Member of the Lebanese Parliament
- Incumbent
- Assumed office 21 May 2022
- Constituency: Beirut II (2022)

Personal details
- Born: January 20, 1962 (age 64) Ras Beirut, Beirut
- Party: Independent
- Other political affiliations: Forces of Change Bloc
- Alma mater: University of Montpellier Saint Joseph University of Beirut
- Occupation: Lawyer, politician, activist

= Melhem Khalaf =

Lebanese lawyer and politician

Melhem Emile Khalaf (ملحم خلف) is a Lebanese lawyer, politician and human rights activist. He is currently a member of the Lebanese parliament since 2022, as part of the Forces of Change bloc, and was president of the Beirut Bar Association between 2019 and 2021.

== Early life ==
Melhem Khalaf was born in the Ras Beirut neighborhood of Beirut, Lebanon on January 20, 1962 to a Greek Orthodox family of lawyers from Baskinta. He received his secondary education in the Collège Notre Dame de Jamhour. After obtaining a law degree from Saint Joseph University of Beirut, he continued his studies at the University of Montpellier in France where he obtained a doctorate in law.

== Career ==
Khalaf was registered as a trainee lawyer in the Beirut Bar Association. He then moved to the general roll, practicing the profession in his office in Beirut. He has been involved in union work since his membership, through his appointment to several committees within the association. In 1985, during the Lebanese Civil War, he founded a politically and religiously independent Lebanese non-governmental called Offrejoie aimed to unite Lebanese youth during times of sectarian conflict. It was created after Khalaf's experience as a Lebanese Red Cross volunteer in which they saw people's suffrage during the war.

Since 1990, he has been a professor at the Faculty of Law and Political Science at Saint Joseph University. He also participated in the discussion of theses for the award of a doctorate in law at Lebanese and French universities.

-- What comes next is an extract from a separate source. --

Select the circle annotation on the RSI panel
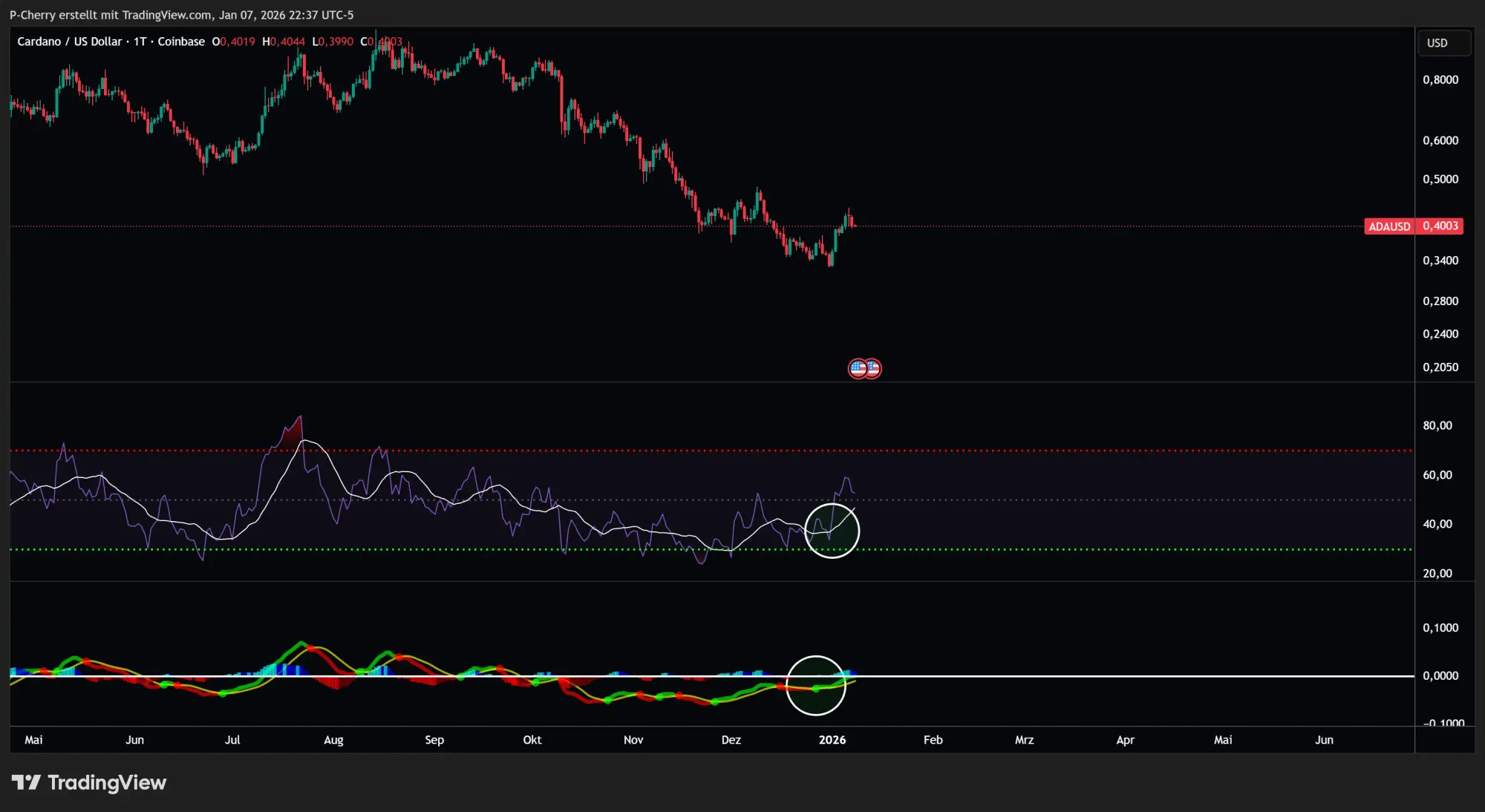 click(832, 530)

The United Nations General Assembly elected Khalaf in 2015 as a member of the International Committee on the Elimination of Racial Discrimination in Geneva, and in 2017, he was elected vice-president of this committee.

During the 2019 Beirut Bar Association elections Khalaf ran as an independent candidate and won with 2,341 votes, defeating candidates backed by major political parties. Khalaf's contenders were Nader Gaspard, Saadeddine Al Khatib, and Ibrahim Moussallem. Pierre Hanna, who was backed by the Lebanese Forces, Progressive Socialist Party and the Future Movement, as well as twelve other candidates who either dropped out or were not voted in, competed for council positions. This occurred during the 17 October Revolution were protested called for the removal of Lebanon's ruling class. As Bar Association president, Khalaf advocated for reforms to the legal system and pushed for greater independence of the judiciary. He sought to distance the Bar Association from political interference.

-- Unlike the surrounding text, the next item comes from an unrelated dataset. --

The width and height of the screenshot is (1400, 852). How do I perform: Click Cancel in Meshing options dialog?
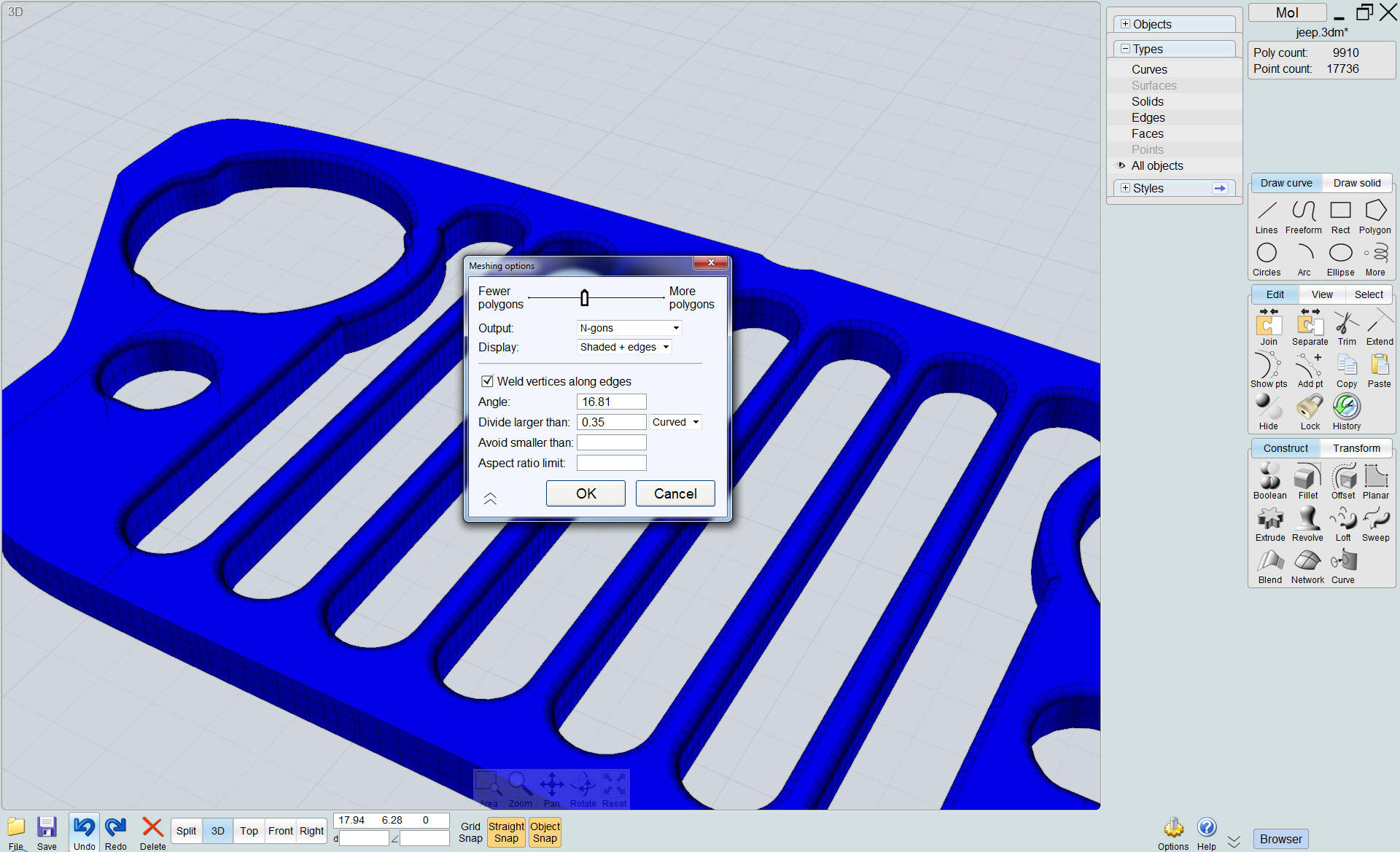click(674, 493)
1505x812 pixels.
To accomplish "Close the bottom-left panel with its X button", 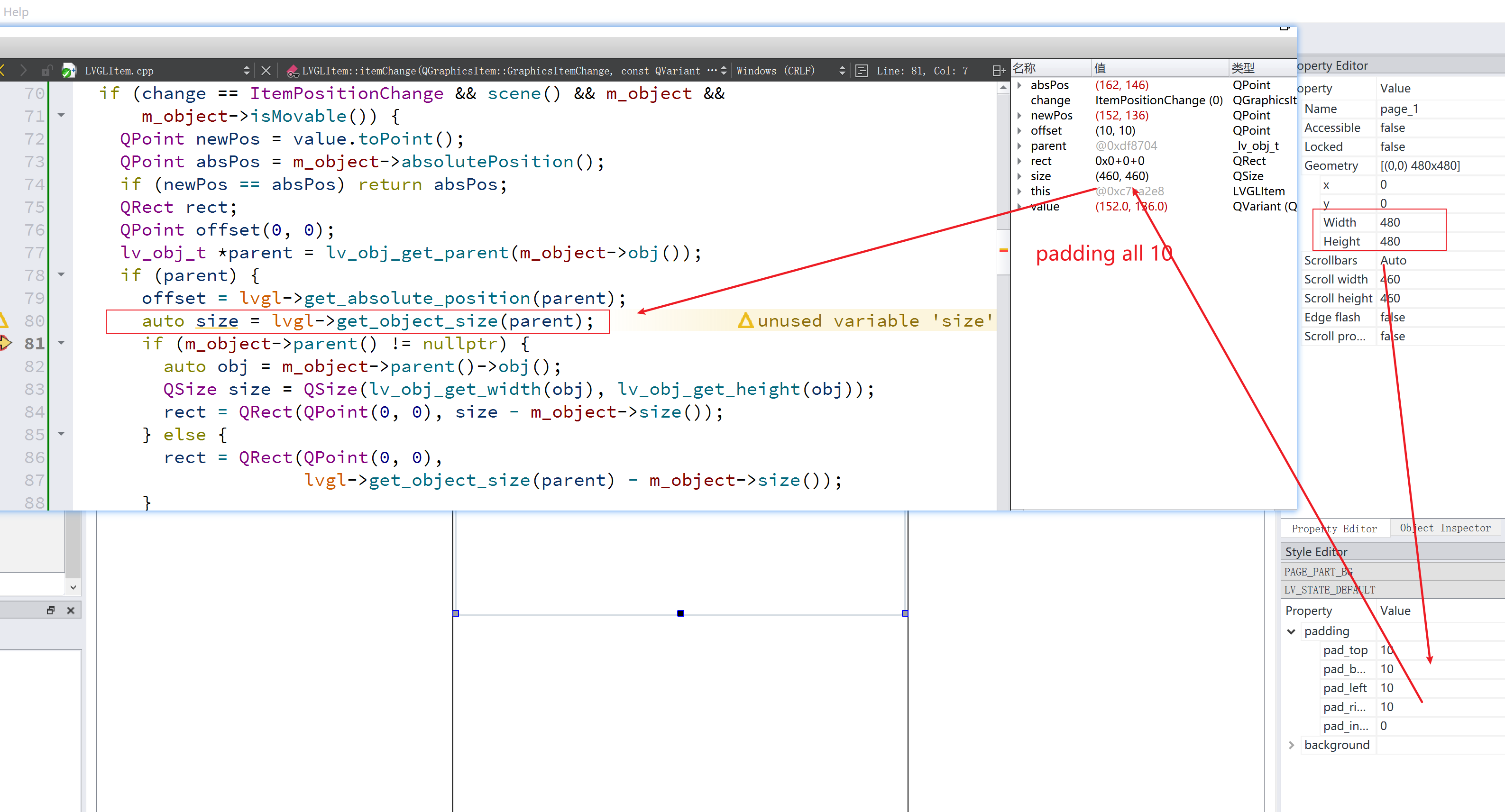I will pos(71,609).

=== Lebanese parliament ===
Khalaf ran as an independent candidate in the 2022 parliamentary elections for the Greek Orthodox seat in the Beirut II district as part of a list made up of independent candidates and 17 October activists. He managed to win the seat with 7,141 votes along with Ibrahim Mneimneh and Waddah Sadek.

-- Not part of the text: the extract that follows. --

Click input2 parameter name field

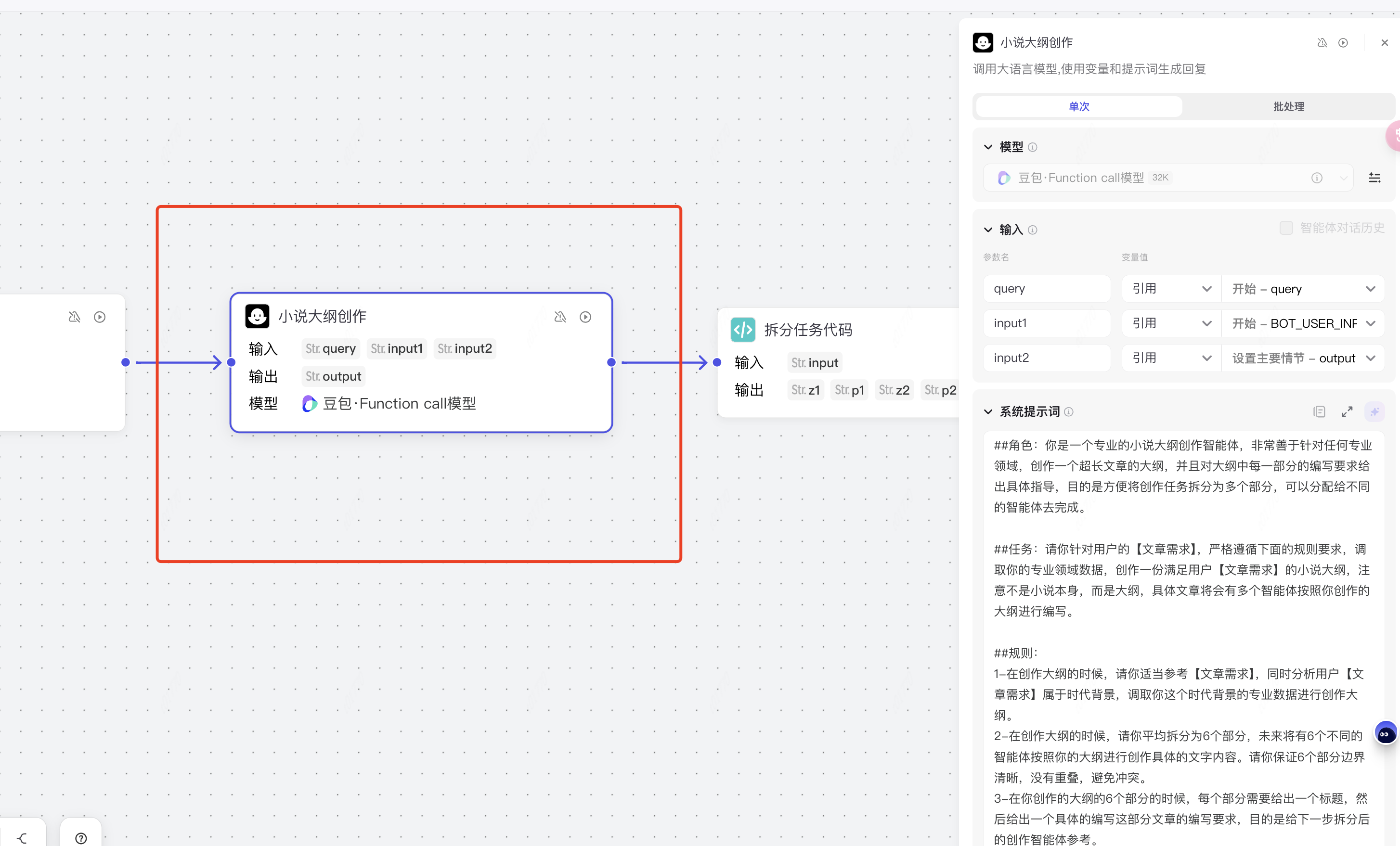(x=1046, y=358)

Melhem Khalaf became widely known for his 722-day sit-in at the Lebanese Parliament, which he began on January 19, 2023, in an effort to pressure lawmakers into electing a new president after Lebanon had been without one since October 31, 2022. Khalaf, alongside fellow Change MP Najat Saliba, aimed to end the political deadlock that had gripped the country. While Saliba ended her sit-in after eight months, Khalaf continued until the election of Army Commander Gen. Joseph Aoun as president. After the election, Khalaf was seen leaving Parliament with suitcases, wearing a scarf in the colours of the Lebanese flag, and was accompanied by other MPs from the October 7, 2019, protest movement.